Burnout


Dies ist ein Phänomen des »Ausgebranntsein« mit körperlicher und  psychischer Erschöpfung, Abstumpfung und Gefühlen persönlicher Inkompetenz, zuerst beobachtet bei sozialen Berufen als Reaktion auf emotionale Überbeanspruchung, Daueranspannung und berufliche Situationen, in denen begrenzte Handlungsmöglichkeiten als besonders belastend erlebt werden.

Auffallende Merkmale der Anfangsphase sind beispielsweise:

  • vermehrtes Engagement für bestimmte Ziele

  • man arbeitet nahezu pausenlos

  • verzichtet auf Erholungs- oder Entspannungsphasen

  • fühlt sich unentbehrlich und vollkommen

  • um das darzustellen, entwerten Betroffene häufig andere Teammitglieder

  • und machen sich so bei Kollegen unbeliebt
    der Beruf wird zum hauptsächlichen Lebensinhalt
    Hyperaktivität

  • Nichtbeachten eigener Bedürfnisse

  • Verdrängen von Misserfolgen

  • Beschränkung sozialer Kontakte auf einen Bereich, zum Beispiel die Kunden, Partnervernachlässigung

  • Erschöpfung
    chronische Müdigkeit

  • Suche von Ablenkung und Trost in Alkohol, Tabak, Internet- und Computeraktivitäten, vielem Essen oder häufigerem Sex

  • Konzentrationsschwäche

  • Schlafstörungen

  • Drehschwindel

  • Angstzustände

Dauern die Probleme über längere Zeit an, führen sie zu einem Abbau des Engagements, der zunächst in der Arbeit durch folgende Symptome sichtbar wird:

  • Desorganisation

  • Unsicherheit

  • Probleme bei komplexen Aufgaben und Entscheidungen, verringerte kognitive Leistungsfähigkeit

  • Verminderte Motivation und Kreativität

  • die Arbeit wird gerne auf den Dienst nach Vorschrift reduziert

  • Auch das Privatleben wird beeinträchtigt: Die Betroffenen ziehen sich immer mehr zurück, pflegen kaum mehr Freundschaften, trennen sich vom Partner und vereinsamen
     

Burnout ist immer als ein Prozess zu verstehen, den man in Phasen unterteilen kann. Es gibt allerdings nicht den typischen Verlauf des Burnouts.

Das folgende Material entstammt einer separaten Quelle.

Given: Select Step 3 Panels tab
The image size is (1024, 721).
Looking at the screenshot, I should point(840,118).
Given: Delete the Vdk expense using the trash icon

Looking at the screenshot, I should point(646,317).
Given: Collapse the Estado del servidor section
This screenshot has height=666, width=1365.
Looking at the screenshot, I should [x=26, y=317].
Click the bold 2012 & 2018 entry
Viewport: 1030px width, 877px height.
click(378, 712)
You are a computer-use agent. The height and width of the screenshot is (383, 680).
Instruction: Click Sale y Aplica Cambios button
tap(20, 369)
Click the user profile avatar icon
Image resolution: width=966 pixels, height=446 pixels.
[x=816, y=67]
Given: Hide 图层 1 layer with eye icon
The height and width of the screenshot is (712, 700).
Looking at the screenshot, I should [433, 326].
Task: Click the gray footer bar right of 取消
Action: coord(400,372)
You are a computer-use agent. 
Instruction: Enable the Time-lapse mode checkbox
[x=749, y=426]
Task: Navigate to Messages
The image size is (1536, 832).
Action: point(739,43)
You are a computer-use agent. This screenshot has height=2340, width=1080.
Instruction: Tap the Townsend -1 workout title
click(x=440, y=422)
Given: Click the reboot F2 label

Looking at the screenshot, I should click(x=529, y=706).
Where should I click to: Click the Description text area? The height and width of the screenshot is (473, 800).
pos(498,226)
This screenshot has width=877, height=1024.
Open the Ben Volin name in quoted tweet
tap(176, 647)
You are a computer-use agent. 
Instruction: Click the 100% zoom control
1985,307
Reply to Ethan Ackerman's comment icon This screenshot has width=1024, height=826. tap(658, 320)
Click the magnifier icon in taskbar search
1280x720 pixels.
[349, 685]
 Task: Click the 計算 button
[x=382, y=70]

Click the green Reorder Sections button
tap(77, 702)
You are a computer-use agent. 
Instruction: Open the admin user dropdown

Leider ist die "Dunkelziffer der Burnout Fälle" sehr hoch. In den Anfangsphasen können teilweise noch ausgedehnte Erholung, z. B. in Form einer Kur, oder ein Arbeitsplatzwechsel ausreichend Hilfe leisten. Im fortgeschrittenen Stadium vergeht ein Burnout-Syndrom nicht einfach wieder. Die Betroffenen werden in einer gezielten Therapie behandelt, die helfen soll, die eigene Leistungsfähigkeit besser einzuschätzen und zukünftige Leistungsanforderungen realistischer zu stellen, damit künftige Überforderungen verringert werden. Hier kommen vielfältige therapeutische Ansätze auf körperlicher Ebene zum Einsatz.